> **EXCERPT PROVIDED**:
-*-*-
Updated 10/27/21 with new information from the Biden Administration
The Biden Administration recently provided details regarding its plans to lift COVID-related travel restrictions for all international travelers to the United States. Implementation of the changes depends on the manner of entry into the country.
International Travelers Entering by Land and Ferry Crossings
Department of Homeland Security (DHS) Secretary Alejandro Mayorkas announced that DHS will lift Title 19 restrictions for land and ferry crossings from Canada and Mexico in two phases. Title 19 regulations refer to restrictions on non-essential travel at land borders.
During the first phase, beginning November 8, 2021, DHS will allow non-essential travel for vaccinated individuals. For those engaged in essential travel, vaccination is not required until early January 2022.
During the second phase, beginning early January 2022, DHS will require all foreign travelers (both essential and non-essential) to be fully vaccinated, with minimal exceptions, such as children and humanitarian exceptions for those traveling for urgent reasons and who lack access to vaccination in a timely manner.
International Travelers Entering by Air
The presidential proclamations that have been in place for nearly a year and a half barring entry from over thirty countries will be rescinded on November 8, 2021. The new plan will replace these travel restrictions with the requirement that non-citizen, non-immigrant air travelers show proof that they have been fully vaccinated against COVID-19 to board a plane, in addition to proof of a negative COVID-19 test.
When passengers show their vaccination status, airlines will need to 1) match the name and date of birth of the passenger, 2) determine that the record was issued by an official source in the country where the vaccine was given, and 3) determine if the passenger meets the CDC’s definition for fully vaccinated, such as vaccine, doses received, date administered, and site of vaccination (e.g., vaccination clinic, health care facility, etc.) There are limited exceptions to this, such as those described above.
Individuals are considered fully vaccinated if at least 2 weeks have passed since receipt of the last dose if they have received any single dose of an FDA approved/authorized or WHO EUL approved single-dose series (i.e., Janssen), or any combination of two doses of an FDA approved/authorized or WHO emergency use listed COVID-19 two-dose series (i.e., mixing and matching).
Only vaccines that are approved or authorized by the Food and Drug Administration (FDA) or listed for emergency use by World Health Organization (WHO) will be accepted for international travelers. These include:
- FDA Authorized/Approved: Moderna, Johnson & Johnson, and Pfizer-BioNTech
- WHO Approved: Moderna, Johnson & Johnson, Pfizer-BioNTech, Oxford-AstraZeneca/Covishield, Sinopharm, and Sinovac
Other Travel Announcements
Other noteworthy announcements concerning international travel include the following:
- The current requirement for everyone to show proof of a negative test taken within three days of boarding a flight will remain in place for all fully vaccinated travelers, including Americans and Lawful Permanent Residents.
-*-*-
> **ABOUT THIS EXERCISE**: In the travel restrictions update, on what date will the presidential proclamations barring entry from over thirty countries be rescinded?

> **EXTRACTED MATERIAL**:
-*-*-
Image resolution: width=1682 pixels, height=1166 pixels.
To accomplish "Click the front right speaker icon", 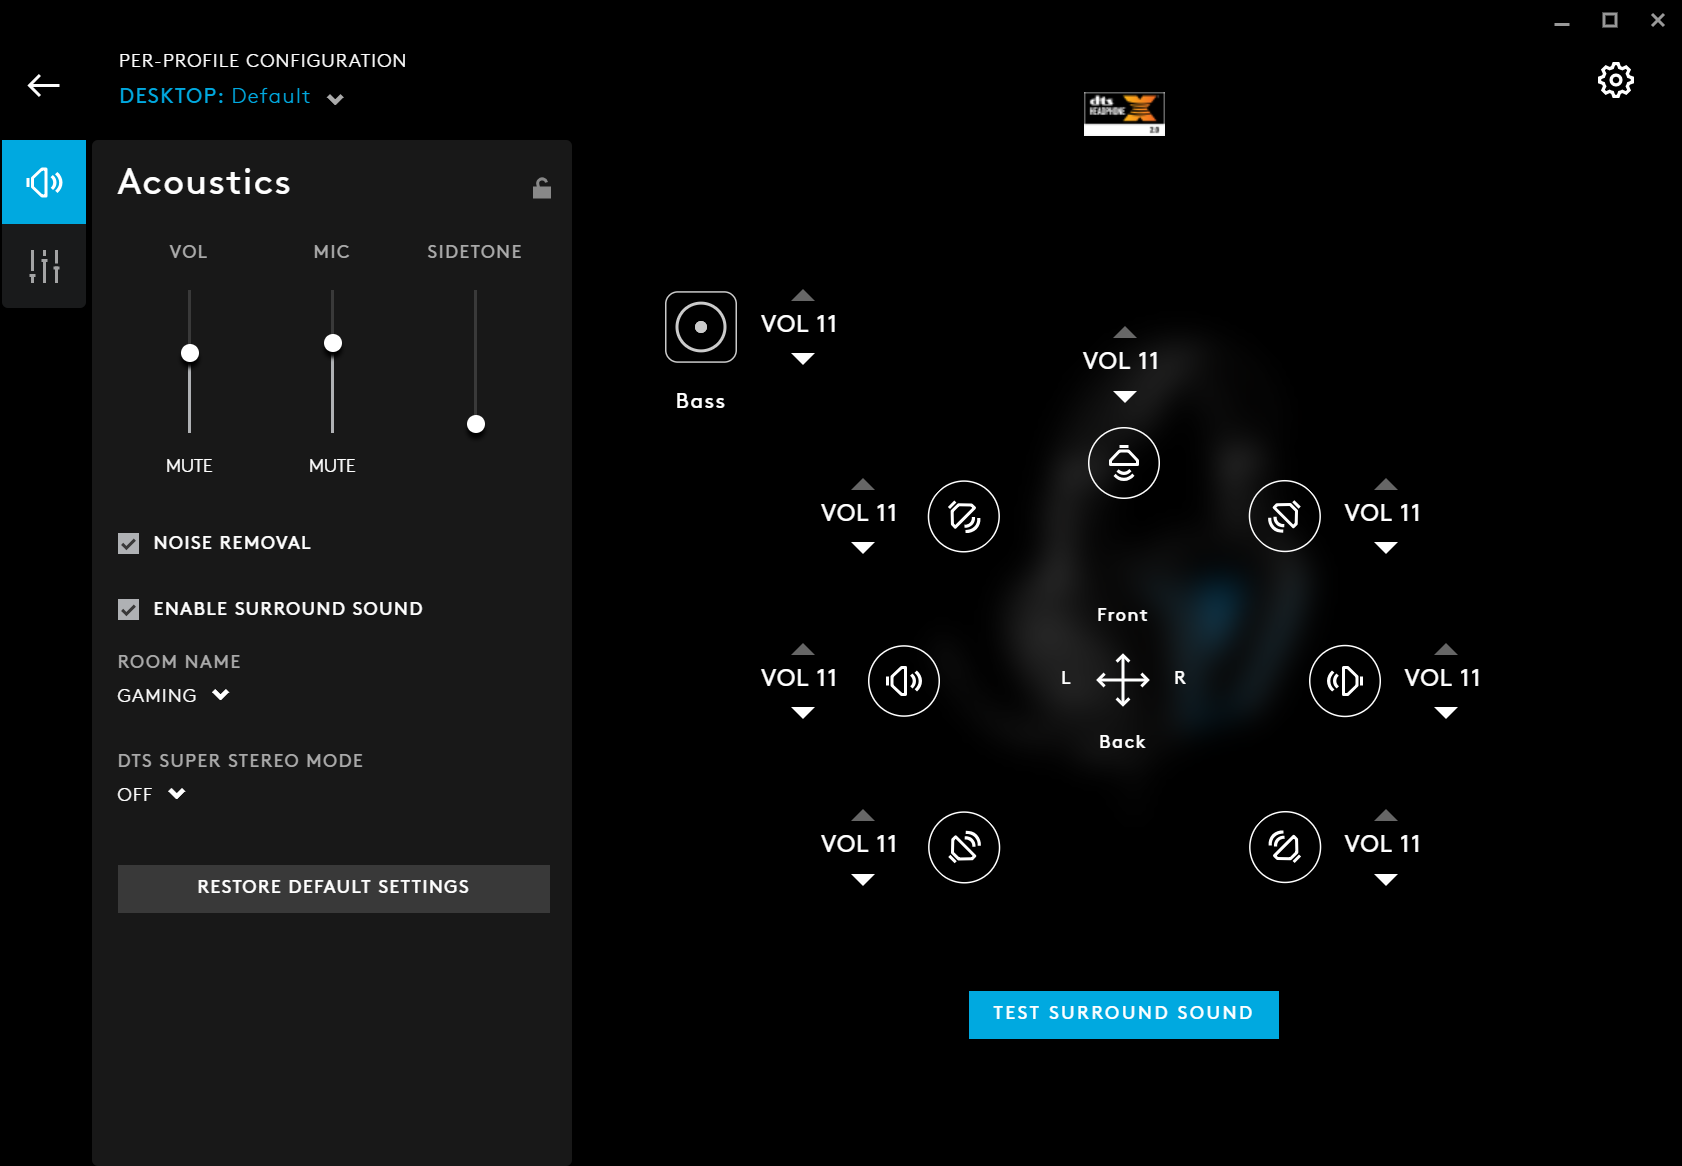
-*-*-
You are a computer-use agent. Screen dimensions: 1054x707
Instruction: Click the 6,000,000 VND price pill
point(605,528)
-*-*-
> **SOLUTION TO THIS TASK**: November 8, 2021